"Hai, Kak Calvin!" sapa kedua anak 11 tahun itu bersamaan.
"Hai Sayang...lama kita nggak ketemu ya? Sini masuk."
Tanpa canggung lagi, Calvin meraih tangan Hanny dan Kezia. Dua anak itu sudah dianggapnya seperti adiknya sendiri. Mereka melangkah ke ruang perpustakaan. Di sanalah biasanya Nyonya Santi mengajari mereka.
"Kakak kemana aja? Kok udah lama nggak bantu Hanny sama Kezia lagi?" tanya Hanny ingin tahu.
"Kakak baru sempat ke sini sekarang, Hanny." Hanya itu yang bisa dikatakan Calvin. Ia tak ingin menjelaskan alasan sebenarnya, tak ingin pula bersikap tidak jujur pada Hanny dan Kezia.
"Sibuk ya?" tebak Kezia. Rupanya mereka sudah punya spekulasi sendiri.
Calvin terselamatkan dari kewajiban menjawab oleh kedatangan Nyonya Santi. Segera saja wanita cantik itu menanyai Hanny dan Kezia. Keadaan mereka hari ini, pelajaran di sekolah, dan ada-tidaknya PR.
Mereka pun mulai belajar. Hanny dan Kezia anak yang cerdas. Sekali penjelasan materi saja, mereka langsung paham. Tak sulit untuk mengajari mereka. Calvin kagum pada dua murid Mamanya yang difabel itu. Di balik kekurangan mereka, tersimpan banyak kelebihan.

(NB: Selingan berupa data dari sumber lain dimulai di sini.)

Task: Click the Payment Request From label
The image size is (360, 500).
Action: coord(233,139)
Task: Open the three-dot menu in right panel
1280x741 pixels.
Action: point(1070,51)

Selesai pemberian materi, mulailah Hanny dan Kezia mengerjakan soal latihan. Calvin membacakan soal untuk mereka. Ia begitu sabar melakukannya. Bahkan ia tak segan mengulang beberapa kali sampai mereka benar-benar mengerti dan siap menjawabnya. Bukan Calvin Wan namanya jika tidak sabar menghadapi anak-anak. Sebenarnya, ia punya bakat mengajar seperti Nyonya Santi. Hanny dan Kezia kelihatannya senang belajar bersama Calvin.
Selama membacakan soal, Calvin memperhatikan cara Hanny dan Kezia menulis. Mereka tidak menulis dengan huruf biasa, melainkan dengan huruf Braille. Mereka menulis dengan cukup cepat. Dalam hati, Calvin penasaran. Ia berniat minta diajari huruf Braille pada mereka selesai les nanti.
Benar saja. Usai waktu les, Calvin menahan mereka sebentar. Meminta mereka mengajarinya huruf Braille. Hanny dan Kezia melakukannya dengan senang hati.